The opinions expressed in this article are the writer’s own and do not reflect the views of Her Campus.
This article is written by a student writer from the Her Campus at Exeter chapter.

Throughout my high school years, I had always fantasized about moving abroad. I made Pinterest boards, dreamed of attending Oxford, and imagined what my life would be like in a different country. Despite this, I never thought it was something I could make happen. Surely, I thought, people hardly ever actually moved halfway across the world for school just because they don’t love where they live. But when college application season rolled around, I truly couldn’t picture myself living anywhere in the U.S.. I grew up outside of Orlando, Florida, and couldn’t fathom moving back to the South.
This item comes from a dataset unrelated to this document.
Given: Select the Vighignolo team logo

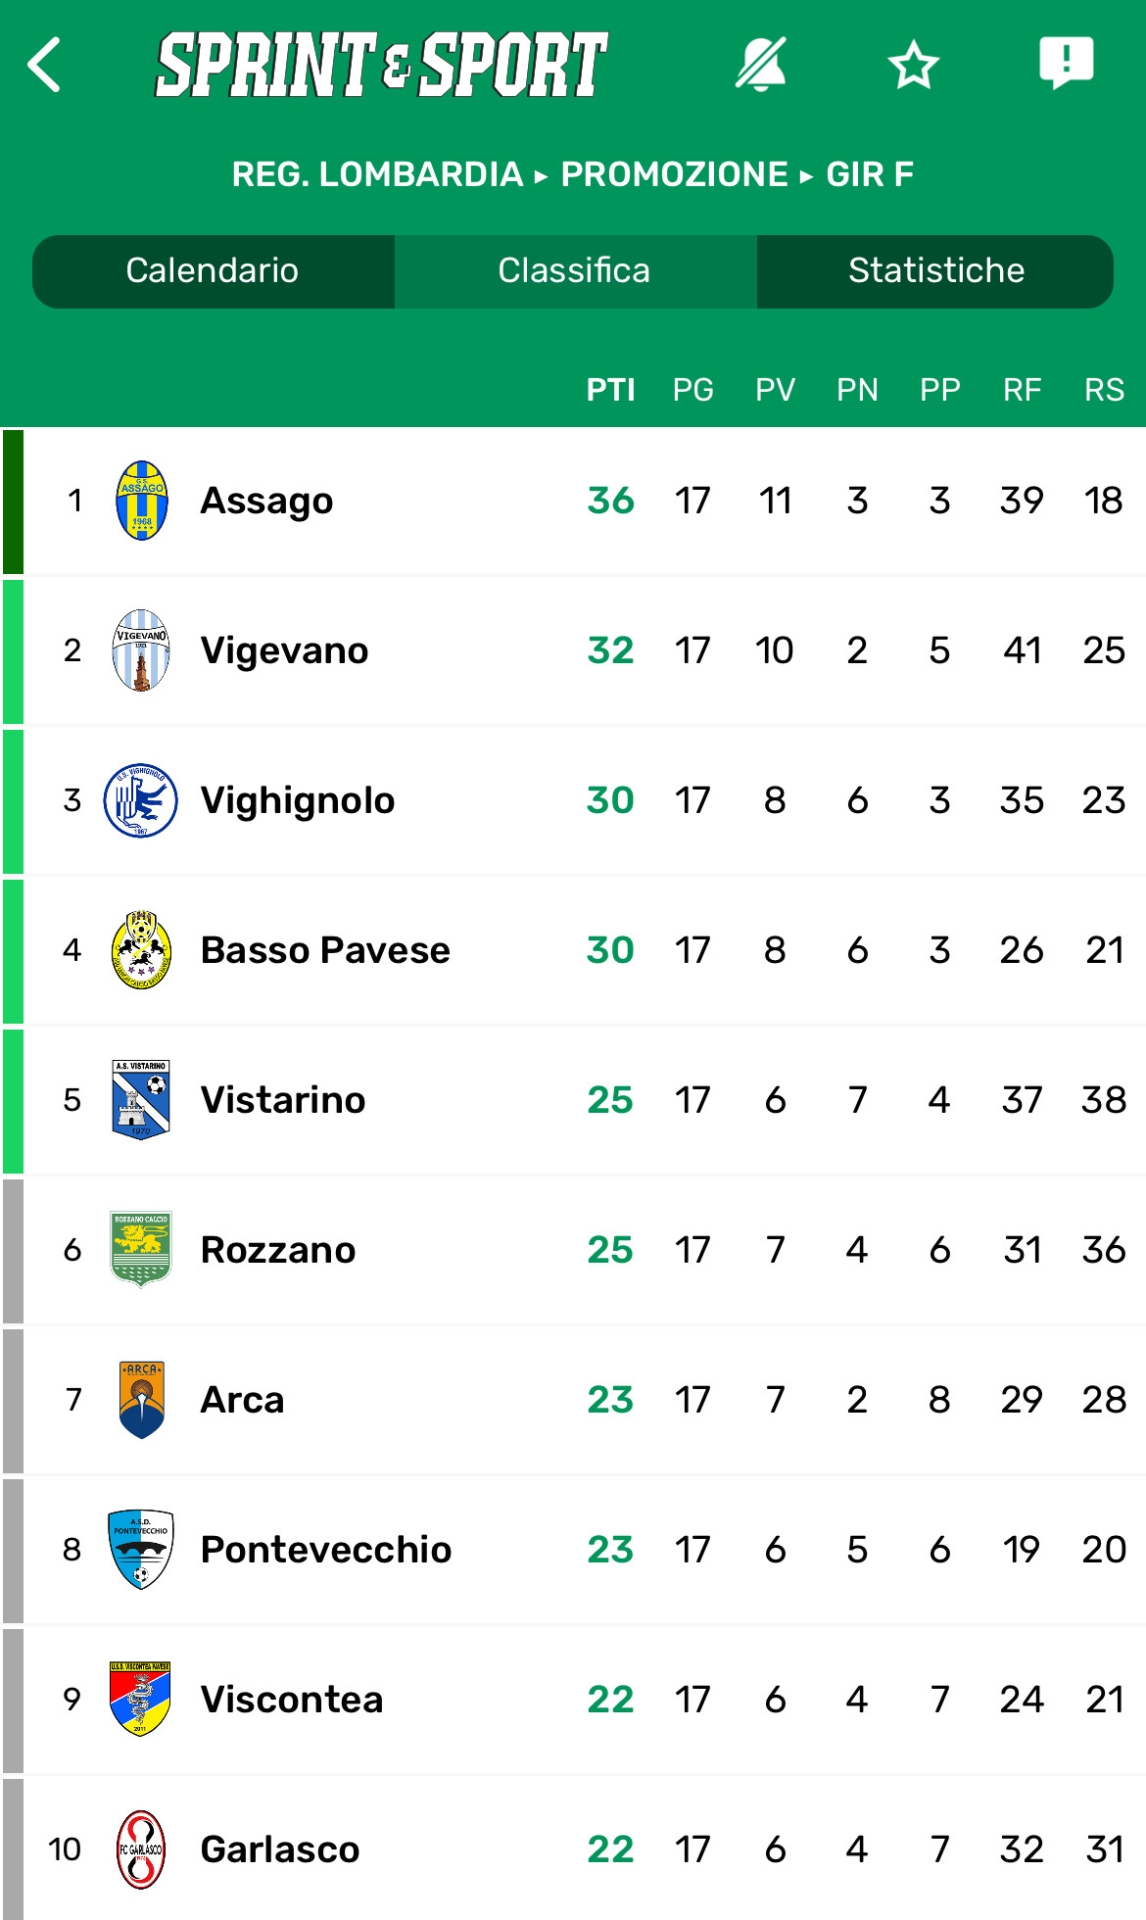Looking at the screenshot, I should [x=141, y=800].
Staying in the Pacific Northwest after living in Seattle for eight years wasn’t appealing either. I applied to random schools in New England, a few on the California coast, and one in-state backup. I put all those applications on the back burner, prioritizing the ones in the U.K.. I spent hours researching schools to apply to, what the application process was like, and what credits I needed in order to be accepted. Despite looming deadlines for American schools, I edited my UCAS essay constantly and negotiated my AP credits with admissions officers over email. I did everything I could to maximize my ability to leave America. Even though I wasn’t in the class, I willingly took the AP Language and Composition exam on my own – that’s how dedicated I was. I made my dad fly with me to tour the universities that had given me offers, marking my first ever time in the U.K..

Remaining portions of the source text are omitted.